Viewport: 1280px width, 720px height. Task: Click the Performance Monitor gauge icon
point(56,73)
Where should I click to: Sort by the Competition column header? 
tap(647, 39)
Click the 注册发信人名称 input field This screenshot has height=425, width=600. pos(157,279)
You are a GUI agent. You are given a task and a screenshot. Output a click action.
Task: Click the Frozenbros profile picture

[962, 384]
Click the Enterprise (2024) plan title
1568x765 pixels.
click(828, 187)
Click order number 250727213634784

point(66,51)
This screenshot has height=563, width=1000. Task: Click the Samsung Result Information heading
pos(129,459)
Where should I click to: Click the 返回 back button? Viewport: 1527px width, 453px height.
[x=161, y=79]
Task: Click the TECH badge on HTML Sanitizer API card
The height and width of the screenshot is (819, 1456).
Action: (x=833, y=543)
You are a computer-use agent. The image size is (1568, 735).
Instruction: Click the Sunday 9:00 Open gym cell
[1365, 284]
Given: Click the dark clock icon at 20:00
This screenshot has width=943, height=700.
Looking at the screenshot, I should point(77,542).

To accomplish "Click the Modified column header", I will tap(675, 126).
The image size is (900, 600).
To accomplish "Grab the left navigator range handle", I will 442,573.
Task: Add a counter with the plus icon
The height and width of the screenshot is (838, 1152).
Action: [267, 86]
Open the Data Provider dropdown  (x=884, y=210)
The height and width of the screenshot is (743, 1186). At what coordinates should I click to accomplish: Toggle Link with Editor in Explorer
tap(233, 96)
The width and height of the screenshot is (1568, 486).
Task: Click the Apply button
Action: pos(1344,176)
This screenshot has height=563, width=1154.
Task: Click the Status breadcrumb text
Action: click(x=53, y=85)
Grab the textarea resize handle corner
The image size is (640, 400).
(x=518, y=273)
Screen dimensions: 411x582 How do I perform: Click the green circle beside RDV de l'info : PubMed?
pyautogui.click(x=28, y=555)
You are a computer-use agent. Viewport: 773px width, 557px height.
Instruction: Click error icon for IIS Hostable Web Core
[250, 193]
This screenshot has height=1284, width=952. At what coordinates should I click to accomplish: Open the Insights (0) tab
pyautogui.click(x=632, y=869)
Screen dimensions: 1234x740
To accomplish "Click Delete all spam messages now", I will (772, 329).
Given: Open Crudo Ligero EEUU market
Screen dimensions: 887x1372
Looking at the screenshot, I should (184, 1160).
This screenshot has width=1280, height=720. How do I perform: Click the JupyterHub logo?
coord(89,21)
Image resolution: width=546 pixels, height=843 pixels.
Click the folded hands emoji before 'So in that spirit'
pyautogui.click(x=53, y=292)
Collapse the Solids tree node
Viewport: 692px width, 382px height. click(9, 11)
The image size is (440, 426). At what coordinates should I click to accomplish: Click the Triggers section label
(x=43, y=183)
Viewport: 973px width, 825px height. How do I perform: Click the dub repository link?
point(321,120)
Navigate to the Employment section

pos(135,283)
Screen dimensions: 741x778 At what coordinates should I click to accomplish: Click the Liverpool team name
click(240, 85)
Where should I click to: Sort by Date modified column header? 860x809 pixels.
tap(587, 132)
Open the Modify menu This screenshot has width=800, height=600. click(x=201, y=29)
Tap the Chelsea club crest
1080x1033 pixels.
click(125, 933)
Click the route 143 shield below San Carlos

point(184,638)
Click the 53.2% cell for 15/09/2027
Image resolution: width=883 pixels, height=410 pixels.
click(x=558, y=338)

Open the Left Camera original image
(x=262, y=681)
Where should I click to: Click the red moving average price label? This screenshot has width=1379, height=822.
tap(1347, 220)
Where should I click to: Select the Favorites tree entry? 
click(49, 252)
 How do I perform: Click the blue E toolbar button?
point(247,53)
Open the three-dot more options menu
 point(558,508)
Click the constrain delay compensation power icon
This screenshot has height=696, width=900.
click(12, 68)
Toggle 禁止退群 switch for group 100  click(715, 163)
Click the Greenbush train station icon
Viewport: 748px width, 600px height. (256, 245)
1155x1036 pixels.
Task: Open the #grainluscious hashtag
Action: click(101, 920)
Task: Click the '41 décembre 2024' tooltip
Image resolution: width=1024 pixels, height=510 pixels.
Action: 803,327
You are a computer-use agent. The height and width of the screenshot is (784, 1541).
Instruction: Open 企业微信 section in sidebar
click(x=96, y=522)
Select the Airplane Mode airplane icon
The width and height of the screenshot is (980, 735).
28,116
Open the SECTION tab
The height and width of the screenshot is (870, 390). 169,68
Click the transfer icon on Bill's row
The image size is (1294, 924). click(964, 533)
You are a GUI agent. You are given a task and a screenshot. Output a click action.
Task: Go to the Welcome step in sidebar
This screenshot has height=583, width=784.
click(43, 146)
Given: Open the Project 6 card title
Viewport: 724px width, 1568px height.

:: Required action ::
Within the listing, how many lines include the string "computer"? Supply the number and no further words.

:: Response to the task ::
3